| What the task asks |
Each line of the material holding the word "vertical" must be identified and copied.

| Data section |
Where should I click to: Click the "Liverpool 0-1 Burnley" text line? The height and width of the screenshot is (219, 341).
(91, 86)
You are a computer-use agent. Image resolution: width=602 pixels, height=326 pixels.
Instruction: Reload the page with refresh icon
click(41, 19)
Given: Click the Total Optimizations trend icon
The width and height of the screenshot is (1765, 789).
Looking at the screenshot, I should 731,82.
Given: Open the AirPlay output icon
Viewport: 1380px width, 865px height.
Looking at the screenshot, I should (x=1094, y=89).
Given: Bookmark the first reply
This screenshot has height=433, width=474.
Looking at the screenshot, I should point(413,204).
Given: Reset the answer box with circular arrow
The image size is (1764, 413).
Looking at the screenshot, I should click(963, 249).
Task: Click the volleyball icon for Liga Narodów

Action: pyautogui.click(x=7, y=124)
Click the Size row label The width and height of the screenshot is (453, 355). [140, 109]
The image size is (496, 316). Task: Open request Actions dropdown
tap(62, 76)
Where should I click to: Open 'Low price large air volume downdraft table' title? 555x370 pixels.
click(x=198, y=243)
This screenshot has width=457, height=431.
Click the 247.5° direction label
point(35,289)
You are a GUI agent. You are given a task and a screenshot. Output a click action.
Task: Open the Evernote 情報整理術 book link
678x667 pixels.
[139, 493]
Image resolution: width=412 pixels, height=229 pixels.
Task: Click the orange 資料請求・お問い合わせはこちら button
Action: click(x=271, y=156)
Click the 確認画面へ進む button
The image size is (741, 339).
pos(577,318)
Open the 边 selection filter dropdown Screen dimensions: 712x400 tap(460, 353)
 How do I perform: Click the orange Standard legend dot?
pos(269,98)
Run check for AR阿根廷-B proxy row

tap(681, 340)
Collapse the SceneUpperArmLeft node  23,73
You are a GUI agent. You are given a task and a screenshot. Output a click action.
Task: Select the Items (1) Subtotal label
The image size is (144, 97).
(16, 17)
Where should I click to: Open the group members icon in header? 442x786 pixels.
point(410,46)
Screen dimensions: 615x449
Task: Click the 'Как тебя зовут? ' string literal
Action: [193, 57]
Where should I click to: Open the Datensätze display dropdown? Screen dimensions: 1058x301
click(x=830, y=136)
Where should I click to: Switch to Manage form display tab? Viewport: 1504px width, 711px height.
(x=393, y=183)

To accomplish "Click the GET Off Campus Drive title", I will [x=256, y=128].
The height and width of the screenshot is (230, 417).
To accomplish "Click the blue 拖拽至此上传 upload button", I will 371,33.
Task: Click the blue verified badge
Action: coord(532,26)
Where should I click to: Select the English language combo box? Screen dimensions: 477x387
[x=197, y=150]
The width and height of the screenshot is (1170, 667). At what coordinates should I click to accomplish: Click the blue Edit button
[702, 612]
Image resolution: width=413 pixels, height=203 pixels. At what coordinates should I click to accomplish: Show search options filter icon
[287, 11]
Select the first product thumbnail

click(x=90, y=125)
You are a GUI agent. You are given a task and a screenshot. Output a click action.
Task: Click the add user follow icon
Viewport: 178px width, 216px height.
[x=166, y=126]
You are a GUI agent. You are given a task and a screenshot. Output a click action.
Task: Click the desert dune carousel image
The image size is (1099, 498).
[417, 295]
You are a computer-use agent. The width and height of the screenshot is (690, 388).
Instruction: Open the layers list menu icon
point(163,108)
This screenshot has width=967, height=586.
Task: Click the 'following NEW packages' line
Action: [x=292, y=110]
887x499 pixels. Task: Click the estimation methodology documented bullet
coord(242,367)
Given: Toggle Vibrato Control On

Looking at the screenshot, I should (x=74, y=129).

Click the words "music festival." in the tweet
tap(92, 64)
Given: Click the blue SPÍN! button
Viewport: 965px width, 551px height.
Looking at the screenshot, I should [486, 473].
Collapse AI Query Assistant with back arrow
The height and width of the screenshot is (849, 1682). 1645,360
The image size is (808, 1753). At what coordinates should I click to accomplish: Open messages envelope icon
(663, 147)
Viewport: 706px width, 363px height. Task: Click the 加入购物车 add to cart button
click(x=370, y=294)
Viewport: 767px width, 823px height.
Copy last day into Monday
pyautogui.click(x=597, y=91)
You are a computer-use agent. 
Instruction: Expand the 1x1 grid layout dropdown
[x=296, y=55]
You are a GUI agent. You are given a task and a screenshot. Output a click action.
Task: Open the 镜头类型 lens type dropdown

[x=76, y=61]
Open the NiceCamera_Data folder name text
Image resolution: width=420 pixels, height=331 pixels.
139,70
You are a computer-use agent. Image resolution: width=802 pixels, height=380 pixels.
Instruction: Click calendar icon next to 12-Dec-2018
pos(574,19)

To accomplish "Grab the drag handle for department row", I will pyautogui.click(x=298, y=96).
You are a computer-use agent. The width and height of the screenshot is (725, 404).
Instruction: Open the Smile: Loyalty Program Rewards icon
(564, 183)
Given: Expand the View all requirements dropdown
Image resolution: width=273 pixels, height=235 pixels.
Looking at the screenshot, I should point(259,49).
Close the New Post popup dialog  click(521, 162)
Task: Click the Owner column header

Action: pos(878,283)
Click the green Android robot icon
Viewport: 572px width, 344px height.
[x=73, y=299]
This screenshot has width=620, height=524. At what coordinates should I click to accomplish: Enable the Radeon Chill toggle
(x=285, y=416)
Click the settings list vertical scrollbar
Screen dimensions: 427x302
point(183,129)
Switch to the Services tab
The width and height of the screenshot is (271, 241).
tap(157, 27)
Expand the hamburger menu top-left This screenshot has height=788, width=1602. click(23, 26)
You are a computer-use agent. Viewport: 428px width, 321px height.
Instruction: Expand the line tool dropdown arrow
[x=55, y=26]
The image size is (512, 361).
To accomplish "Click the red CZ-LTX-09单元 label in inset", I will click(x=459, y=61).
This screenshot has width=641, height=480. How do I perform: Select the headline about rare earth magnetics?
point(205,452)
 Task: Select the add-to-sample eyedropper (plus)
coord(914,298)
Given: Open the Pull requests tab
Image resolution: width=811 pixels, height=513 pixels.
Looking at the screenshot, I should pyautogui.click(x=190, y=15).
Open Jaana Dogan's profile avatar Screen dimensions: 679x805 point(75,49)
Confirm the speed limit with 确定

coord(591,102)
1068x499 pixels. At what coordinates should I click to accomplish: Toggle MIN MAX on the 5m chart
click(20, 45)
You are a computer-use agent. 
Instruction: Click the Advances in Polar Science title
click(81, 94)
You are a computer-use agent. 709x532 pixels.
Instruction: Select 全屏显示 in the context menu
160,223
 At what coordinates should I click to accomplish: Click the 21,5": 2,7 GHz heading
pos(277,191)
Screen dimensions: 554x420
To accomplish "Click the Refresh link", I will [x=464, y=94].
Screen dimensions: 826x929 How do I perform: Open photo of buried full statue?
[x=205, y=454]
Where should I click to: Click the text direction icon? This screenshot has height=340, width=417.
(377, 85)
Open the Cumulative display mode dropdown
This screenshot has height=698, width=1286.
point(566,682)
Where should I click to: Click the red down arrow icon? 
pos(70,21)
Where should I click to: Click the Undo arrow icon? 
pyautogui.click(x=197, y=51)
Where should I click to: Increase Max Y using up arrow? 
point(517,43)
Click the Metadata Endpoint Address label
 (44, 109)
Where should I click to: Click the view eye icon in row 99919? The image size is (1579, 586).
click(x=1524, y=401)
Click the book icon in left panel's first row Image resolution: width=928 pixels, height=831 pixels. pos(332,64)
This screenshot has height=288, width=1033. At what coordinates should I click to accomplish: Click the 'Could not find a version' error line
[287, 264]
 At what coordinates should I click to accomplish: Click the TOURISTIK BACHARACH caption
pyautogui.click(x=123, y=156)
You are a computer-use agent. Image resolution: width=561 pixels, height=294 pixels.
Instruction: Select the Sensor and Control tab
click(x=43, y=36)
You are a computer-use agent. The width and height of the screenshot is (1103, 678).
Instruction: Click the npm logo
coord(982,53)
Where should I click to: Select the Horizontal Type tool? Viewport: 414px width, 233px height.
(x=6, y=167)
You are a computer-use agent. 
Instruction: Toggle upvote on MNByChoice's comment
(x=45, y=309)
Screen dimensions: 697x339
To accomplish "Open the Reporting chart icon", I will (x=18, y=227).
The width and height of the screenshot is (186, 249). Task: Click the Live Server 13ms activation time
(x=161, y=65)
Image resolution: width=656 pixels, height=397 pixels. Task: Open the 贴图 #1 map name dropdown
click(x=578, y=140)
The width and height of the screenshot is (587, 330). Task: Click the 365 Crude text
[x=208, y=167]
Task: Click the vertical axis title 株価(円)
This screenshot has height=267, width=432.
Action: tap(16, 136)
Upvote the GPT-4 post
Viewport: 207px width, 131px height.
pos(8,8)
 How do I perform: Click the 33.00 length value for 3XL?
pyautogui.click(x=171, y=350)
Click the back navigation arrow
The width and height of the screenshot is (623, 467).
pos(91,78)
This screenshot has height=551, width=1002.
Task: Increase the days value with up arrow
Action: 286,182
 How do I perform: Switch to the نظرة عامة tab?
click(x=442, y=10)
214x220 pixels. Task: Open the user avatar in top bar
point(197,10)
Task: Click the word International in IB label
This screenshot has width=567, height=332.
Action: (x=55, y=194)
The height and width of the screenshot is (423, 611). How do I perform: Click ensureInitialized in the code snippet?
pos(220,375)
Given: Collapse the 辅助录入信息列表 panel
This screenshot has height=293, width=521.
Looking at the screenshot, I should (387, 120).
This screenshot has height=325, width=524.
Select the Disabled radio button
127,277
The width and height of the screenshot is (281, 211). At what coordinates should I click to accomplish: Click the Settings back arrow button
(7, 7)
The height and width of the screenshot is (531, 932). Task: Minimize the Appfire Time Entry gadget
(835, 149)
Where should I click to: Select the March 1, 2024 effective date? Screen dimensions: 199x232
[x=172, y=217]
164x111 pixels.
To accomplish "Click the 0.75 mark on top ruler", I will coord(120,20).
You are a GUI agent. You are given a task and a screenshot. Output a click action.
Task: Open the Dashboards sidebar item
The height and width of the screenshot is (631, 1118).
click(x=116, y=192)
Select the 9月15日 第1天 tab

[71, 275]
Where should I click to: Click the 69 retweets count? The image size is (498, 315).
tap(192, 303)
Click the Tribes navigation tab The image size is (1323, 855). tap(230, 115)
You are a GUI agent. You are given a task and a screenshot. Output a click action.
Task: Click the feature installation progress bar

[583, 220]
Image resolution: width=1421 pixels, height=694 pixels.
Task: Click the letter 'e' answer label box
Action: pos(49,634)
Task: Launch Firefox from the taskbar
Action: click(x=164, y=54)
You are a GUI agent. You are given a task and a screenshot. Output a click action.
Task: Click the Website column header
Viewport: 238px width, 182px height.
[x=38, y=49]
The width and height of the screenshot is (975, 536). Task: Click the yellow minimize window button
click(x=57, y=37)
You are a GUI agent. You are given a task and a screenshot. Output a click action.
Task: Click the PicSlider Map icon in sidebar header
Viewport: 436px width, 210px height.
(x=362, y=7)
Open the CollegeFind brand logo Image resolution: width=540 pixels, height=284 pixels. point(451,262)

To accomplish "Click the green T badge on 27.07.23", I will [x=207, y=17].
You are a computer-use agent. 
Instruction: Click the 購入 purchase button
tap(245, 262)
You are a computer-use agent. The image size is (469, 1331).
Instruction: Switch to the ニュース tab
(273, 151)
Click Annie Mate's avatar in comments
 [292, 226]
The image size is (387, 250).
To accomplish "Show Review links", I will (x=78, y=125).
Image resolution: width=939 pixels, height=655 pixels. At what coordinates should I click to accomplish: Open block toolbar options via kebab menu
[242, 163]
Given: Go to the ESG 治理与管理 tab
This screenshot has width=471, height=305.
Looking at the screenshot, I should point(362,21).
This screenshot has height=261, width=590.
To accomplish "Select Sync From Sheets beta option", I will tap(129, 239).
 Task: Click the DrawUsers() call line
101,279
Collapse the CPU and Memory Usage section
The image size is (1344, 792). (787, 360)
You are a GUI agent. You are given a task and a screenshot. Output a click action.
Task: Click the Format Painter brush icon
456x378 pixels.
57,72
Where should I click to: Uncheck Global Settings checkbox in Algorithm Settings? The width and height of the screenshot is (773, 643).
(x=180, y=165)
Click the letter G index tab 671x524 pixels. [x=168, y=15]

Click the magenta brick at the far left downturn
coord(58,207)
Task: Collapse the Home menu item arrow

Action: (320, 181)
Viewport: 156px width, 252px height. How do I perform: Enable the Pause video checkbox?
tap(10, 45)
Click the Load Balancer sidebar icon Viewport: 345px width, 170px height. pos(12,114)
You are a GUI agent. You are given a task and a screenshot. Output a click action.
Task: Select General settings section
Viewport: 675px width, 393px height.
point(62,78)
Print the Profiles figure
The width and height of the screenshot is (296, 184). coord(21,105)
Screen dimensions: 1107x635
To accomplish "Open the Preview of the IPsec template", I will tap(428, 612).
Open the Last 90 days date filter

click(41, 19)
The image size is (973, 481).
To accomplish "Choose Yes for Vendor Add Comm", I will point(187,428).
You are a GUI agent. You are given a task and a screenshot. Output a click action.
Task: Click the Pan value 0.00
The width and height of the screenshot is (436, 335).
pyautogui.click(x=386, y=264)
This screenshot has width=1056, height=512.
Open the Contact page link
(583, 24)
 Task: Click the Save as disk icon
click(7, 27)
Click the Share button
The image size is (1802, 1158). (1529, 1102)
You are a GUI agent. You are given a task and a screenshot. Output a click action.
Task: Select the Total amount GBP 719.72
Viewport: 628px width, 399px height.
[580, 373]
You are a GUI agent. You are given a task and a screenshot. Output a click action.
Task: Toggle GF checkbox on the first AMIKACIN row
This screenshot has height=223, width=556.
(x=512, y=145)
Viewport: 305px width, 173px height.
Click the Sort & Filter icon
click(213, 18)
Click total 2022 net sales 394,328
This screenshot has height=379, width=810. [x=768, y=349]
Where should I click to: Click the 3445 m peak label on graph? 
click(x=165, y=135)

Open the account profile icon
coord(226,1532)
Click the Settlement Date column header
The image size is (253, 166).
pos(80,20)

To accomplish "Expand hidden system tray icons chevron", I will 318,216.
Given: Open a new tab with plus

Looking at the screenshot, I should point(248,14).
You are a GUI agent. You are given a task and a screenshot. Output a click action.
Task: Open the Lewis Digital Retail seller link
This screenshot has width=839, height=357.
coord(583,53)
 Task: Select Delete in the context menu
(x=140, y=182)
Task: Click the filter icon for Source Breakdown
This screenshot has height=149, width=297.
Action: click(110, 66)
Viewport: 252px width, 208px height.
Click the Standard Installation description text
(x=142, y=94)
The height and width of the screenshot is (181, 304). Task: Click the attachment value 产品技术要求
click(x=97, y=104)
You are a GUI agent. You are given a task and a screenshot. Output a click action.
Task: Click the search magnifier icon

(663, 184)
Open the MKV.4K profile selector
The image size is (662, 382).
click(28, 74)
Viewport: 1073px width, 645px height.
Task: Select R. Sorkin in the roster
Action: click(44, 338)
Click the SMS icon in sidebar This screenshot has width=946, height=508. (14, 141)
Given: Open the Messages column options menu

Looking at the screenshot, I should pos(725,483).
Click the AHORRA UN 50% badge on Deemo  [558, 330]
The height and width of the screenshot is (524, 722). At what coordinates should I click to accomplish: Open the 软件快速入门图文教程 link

| Solution below |
Click the settings list vertical scrollbar
Task: Click the vertical axis title 株価(円)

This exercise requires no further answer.